On October 20, 2023, SCOTUS lifted the injunction preventing several express federal government agencies from continuing to violate Americans' constitutionally protected First Amendment rights of Free Speech, until it hears the States Missouri & Louisiana v. Joseph Biden case next Spring. In other words, the majority of Justices – Roberts, Kavanaugh, Kagan, Sotomayor, Coney-Barrett, and Brown-Jackson – unfathomably decided it prudent to allow the government's continued violative conduct for several more months, regardless of potential additional harm, with no explanation, whatsoever. Justice Alito wrote, and Justices Thomas, and Gorsuch joined, an unusually critical dissent of their fellow Justices' legally and meritoriously bereft ruling. Several of the dissent's enlightening paragraphs follow with a link to the majority ruling, including the entire dissension, all of which is deserving of a read.
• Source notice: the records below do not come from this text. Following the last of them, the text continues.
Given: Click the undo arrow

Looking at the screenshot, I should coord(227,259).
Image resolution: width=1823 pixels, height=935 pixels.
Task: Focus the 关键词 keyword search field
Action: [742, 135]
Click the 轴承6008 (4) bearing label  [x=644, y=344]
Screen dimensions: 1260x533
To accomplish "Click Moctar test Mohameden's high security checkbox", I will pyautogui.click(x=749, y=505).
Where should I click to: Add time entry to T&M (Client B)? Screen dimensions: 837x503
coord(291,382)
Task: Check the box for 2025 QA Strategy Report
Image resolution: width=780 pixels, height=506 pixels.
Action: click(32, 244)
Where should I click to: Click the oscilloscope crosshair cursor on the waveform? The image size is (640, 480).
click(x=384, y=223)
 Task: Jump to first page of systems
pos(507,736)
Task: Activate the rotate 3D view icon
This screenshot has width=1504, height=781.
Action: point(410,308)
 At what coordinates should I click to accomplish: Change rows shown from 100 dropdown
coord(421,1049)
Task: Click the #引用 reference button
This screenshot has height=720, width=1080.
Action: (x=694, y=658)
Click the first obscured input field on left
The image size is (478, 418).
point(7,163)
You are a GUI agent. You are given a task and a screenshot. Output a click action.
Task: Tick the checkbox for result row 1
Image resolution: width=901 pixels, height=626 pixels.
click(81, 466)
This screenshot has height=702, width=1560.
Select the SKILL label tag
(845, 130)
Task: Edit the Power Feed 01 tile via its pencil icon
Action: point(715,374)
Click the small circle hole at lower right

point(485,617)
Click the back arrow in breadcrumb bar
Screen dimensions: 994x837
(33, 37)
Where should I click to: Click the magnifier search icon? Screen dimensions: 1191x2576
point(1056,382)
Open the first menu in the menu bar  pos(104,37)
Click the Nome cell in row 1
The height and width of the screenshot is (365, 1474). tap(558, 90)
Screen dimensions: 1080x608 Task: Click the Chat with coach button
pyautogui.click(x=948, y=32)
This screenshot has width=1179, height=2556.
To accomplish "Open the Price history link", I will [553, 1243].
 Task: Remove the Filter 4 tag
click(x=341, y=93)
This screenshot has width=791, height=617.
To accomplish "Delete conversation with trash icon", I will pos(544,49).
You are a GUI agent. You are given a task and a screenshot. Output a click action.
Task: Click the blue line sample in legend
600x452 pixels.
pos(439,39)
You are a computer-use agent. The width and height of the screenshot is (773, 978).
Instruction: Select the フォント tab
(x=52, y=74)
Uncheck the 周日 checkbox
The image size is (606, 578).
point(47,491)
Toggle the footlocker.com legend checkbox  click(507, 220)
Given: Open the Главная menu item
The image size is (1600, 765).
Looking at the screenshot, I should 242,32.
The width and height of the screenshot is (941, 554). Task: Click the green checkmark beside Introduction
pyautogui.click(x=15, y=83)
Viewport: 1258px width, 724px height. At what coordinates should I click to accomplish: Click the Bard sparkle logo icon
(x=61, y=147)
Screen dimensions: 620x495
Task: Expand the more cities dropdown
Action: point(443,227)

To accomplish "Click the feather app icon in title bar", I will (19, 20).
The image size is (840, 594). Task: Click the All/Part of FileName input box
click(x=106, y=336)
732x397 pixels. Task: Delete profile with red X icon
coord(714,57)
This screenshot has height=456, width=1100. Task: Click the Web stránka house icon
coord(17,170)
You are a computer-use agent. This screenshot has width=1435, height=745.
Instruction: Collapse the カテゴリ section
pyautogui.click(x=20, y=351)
From Cite as: 601 U. S. ____ (2023) ALITO, J., dissenting



On appeal, the Court of Appeals agreed with the District Court’s assessment of the evidence, which, in its words, showed the existence of 'a coordinated campaign' of unprecedented 'magnitude orchestrated by federal officials that jeopardized a fundamental aspect of American life … .'

To stop this 'campaign,' the injunction, as it now stands, prohibits the covered officials from doing two things. First,they may not 'coerce' social media platforms to make 'content-moderation decisions.' Id., at *32. Second, they may not 'meaningfully control[l]' social media platforms’ 'content-moderation' efforts. Ibid. Displeased with these restrictions, the Government filed an emergency application asking us to stay the effect of this injunction pending certiorari … .'

A stay is an 'extraordinary remedy that may only be awarded upon a clear showing that the plaintiff is entitled to such relief.' Winter v. Natural Resources Defense Council, Inc., 555 U. S. 7, 22 (2008)(discussing the similar standard for an injunction). Thus, the Government in this case must make a 'clear showing' of irreparable harm. And to do that, it is not enough to 'simply sho[w] some ‘possibility of irreparable injury.’ ' Nken v. Holder, 556 U. S. 418, 434 (2009). A mere '‘possibility’ standard is too lenient.' Id., at 435 (quoting Winter, 555 U. S., at 22). Instead, the Government must prove that irreparable harm is 'likel[y].' Hollingsworth, 558 U. S., at 190. Here, the Government’s

attempts to demonstrate irreparable harm do not come close to clearing this high bar … .'

Despite the Government’s conspicuous failure to establish a threat of irreparable harm [by not granting the stay], the majority stays the injunction and thus allows the defendants to persist in committing the type of First Amendment violations that the lower courts identified. The majority takes this action in the face of the lower courts’ detailed findings of fact. But '[w]here an intermediate court reviews, and affirms, a trial court’s factual findings, this Court will not ‘lightly overturn’ the concurrent findings of the two lower courts.' Easley v. Cromartie, 532 U. S. 234 (2001); see also Glossip v. Gross, 576 U. S. 863, 882 (2015); Graver Tank & Mfg. Co. v. Linde Air Products Co., 336 U. S. 271, 275 (1949). And the majority suspends the relief afforded below without a word of explanation … .'

At this time in the history of our country, what the Court has done, I fear, will be seen by some as giving the Government a green light to use heavy-handed tactics to skew the presentation of views on the medium that increasingly dominates the dissemination of news. That is most unfortunate.”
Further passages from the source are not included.